The painting "Sonntag der Bergbauern" of Ernst Ludwig Kircher (1880-1938) is hanging above the cabinet table in the Berlin Office of the Federal Chancellor.

Recently, the Federal Ministry of Justice under Sabine Leutheuser-Schnarrenberger (Liberal Democrats/FDP, @sls_bmj) submitted a proposal for amendments to patent law and other laws of intellectual property (cf Draft Amendment, in German) that were approved this week by the Federal Cabinet. To enter into force, the Amendment still needs to be approved by the Federal Parliament (“Bundestag”) which, however, is only a formality given the present clear parliamentary majority.

The amendments to the Patent Act (Patentgesetz, PatG) aim at reducing bureaucracy and providing for more flexible and cost-efficient proceedings before the German Patent and Trademark Office (DPMA/GPTO), cf. press release (machine translation).

One important measure to improve cost- and procedural efficiency at least for the Office was the introduction of the electronic case file system ElSA which enables the GPTO to process patent and utility model files fully electronically. The present Amendment regulates inter alia the – long overdue – public access to the electronic ElSA files in order to provide for some cost- and procedural benefits to applicants and attorneys as well.

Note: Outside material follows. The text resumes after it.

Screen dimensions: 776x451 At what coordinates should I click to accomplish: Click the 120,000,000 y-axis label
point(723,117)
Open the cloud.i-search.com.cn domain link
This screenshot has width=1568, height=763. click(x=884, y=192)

The most significant amendments are the following:

  • The ‘patent of addition’ is abolished since it was hardly used by applicants but caused a high administrative overhead to the GPTO. Its purpose was to provide supplementary protection for a further development of a filed invention.
  • The conditions which must be fulfilled to concede a filing date are combined in one separate article (amended § 35 PatG).
  • The grant of a patent without the inventor’s name is no longer possible. By this, the personal rights of inventors are strengthened.
  • The German translation of an English or French language application will have to be submitted with the GPTO only by the end of the twelfth months from filing, so that the applicant will have more time to decide whether or not he really wants to bear the high costs of a translation for the national proceedings up to grant.
  • The legal regulations defining the prior art search are amended as well. The content of the search report will be expanded to in future also include an opinion on patentability of the invention. In order to protect itself from extensive work, the search report may also raise the lack of unity objection and the application can be limited on a single invention.
  • In the examination procedure, conduction oral hearings will be compulsory upon request by the applicant. This will render the granting procedure even more transparent for the parties involved.
  • The opposition term will be extended from three months to nine months. By that the German opposition term is adapted to that of the European Patent Convention (cf. Art. 99 (1) EPC).
  • At the same time the opposition proceedings will become more transparent in that the public is generally allowed to observe the proceedings.
  • The right to inspect the files is supplemented by a regulation that clarifies the restrictions on electronic access to documents via the Internet for data protection purposes. This legislative clarification is related to the introduction of the electronic case file (ElSA) at the GPTO. In the future it will be possible for parties and the public to inspect the records of published patent applications and granted patents via the Internet. Further, it is now expressly clarified by law, that usage and forwarding of such data for purposes of patent information services is allowed.
  • With regard to European patent law, an explicit legal basis for data transfer between the GPTO and the EPO is created.
  • Another new regulation affects the subsequent payment of annuities in the event that the Enlarged Board of Appeal cancels under Art. 112a EPC a decision of an EPO Board of Appeal.
  • Filing an international application under the provisions of the Patent Cooperation Treaty (PCT) is in practice attractive for applicants. Up to now, the fees incurred upon national phase entry before the GPTO occasionally lead to confusion. For the sake of legal clarity, the current way of handling this issue by the GPTO will now be implemented by law. This also involves a change in the International Patent Treaties Act (IntPatÜG). The expanded scope of the search report results in a slight increase in fees.

As some of those amendments are of minor importance for applicants, the expanded scope of the search report of the GPTO providing a opinion on patentability (in fact, up to now the GPTO has not issued a distinct ‘seach report’ but the first substantive Office Action cited the relevant prior art) and the possibility of filing a German translation of English/French application documents until 12 months after the filing date may turn out to be helpful for those applicants who are not entirely sure as to whether or not a German examination makes sense – for legal, procedural, or cost reasons.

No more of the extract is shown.